So many Minnesotans I know say their favorite season is fall. The mornings and evenings are crisp, offering respite from the humid, mosquito filled summer days and inviting tea, socks and blankets back into the routine. The days are warm, the shadows are long and the colors are stunning. It is a time of apples, pumpkins and layered clothes.
This fall has been gorgeous, no exception. This year, in part because I am introducing fall to my curious baby boy, I am reveling in it like never before. We go on morning walks to explore, crunching and collecting leaves. I share in his wonder, and notice that fall brings a new perspective. As we are surrounded by tree leaves on fire with dying, I am reminded of the cycle and fragility of life. These leaves, exploding with color before dancing their way down to the ground, invite us to look up. All the way up.
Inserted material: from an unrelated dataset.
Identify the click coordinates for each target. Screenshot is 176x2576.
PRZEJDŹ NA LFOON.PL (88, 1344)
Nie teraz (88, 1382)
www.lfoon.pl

I spent the summer looking up. Simon loves watching planes fly over our house, so we took regular breaks in our playing to look up to the sky. This fall, we’ve shifted our gaze ever so slightly, which has made a big difference. Instead of just looking up, we look all the way up. Straight up, beyond even the planes. Several times over the last few days I have caught myself watching the leaves fall in the wind, and then my eyes keep going to look past them at the sky, straight over my head. My breath catches, and my being fills with the vastness of the universe. All it takes is a moment. I feel so small, in the coolest way possible. I feel aligned with the curious humans over thousands of year who have looked all the way up to wonder after the moon, the stars, the galaxies. Our new discoveries about Mars, instead of limiting the wonder, has grown it.
It’s good for the soul, I think, to spend some time looking to the heavens in wonder. It’s so easy to keep our heads down, focused just on the world we can see. The local place, only what is in front of our faces, becomes our entire universe. I’ve realized that I’ve had my head in this world, my nose to the grindstone, if you will.
I’m grateful to the fall leaves for inviting me to be aware of the cycle of live around me while inviting me to feel small and amazed at the vastness of this place where we dwell. Now, on our morning walks, I remember to take a moment to look up, all the way up, and fill my soul again with awe. I come back to ground level with renewed, refreshed perspective.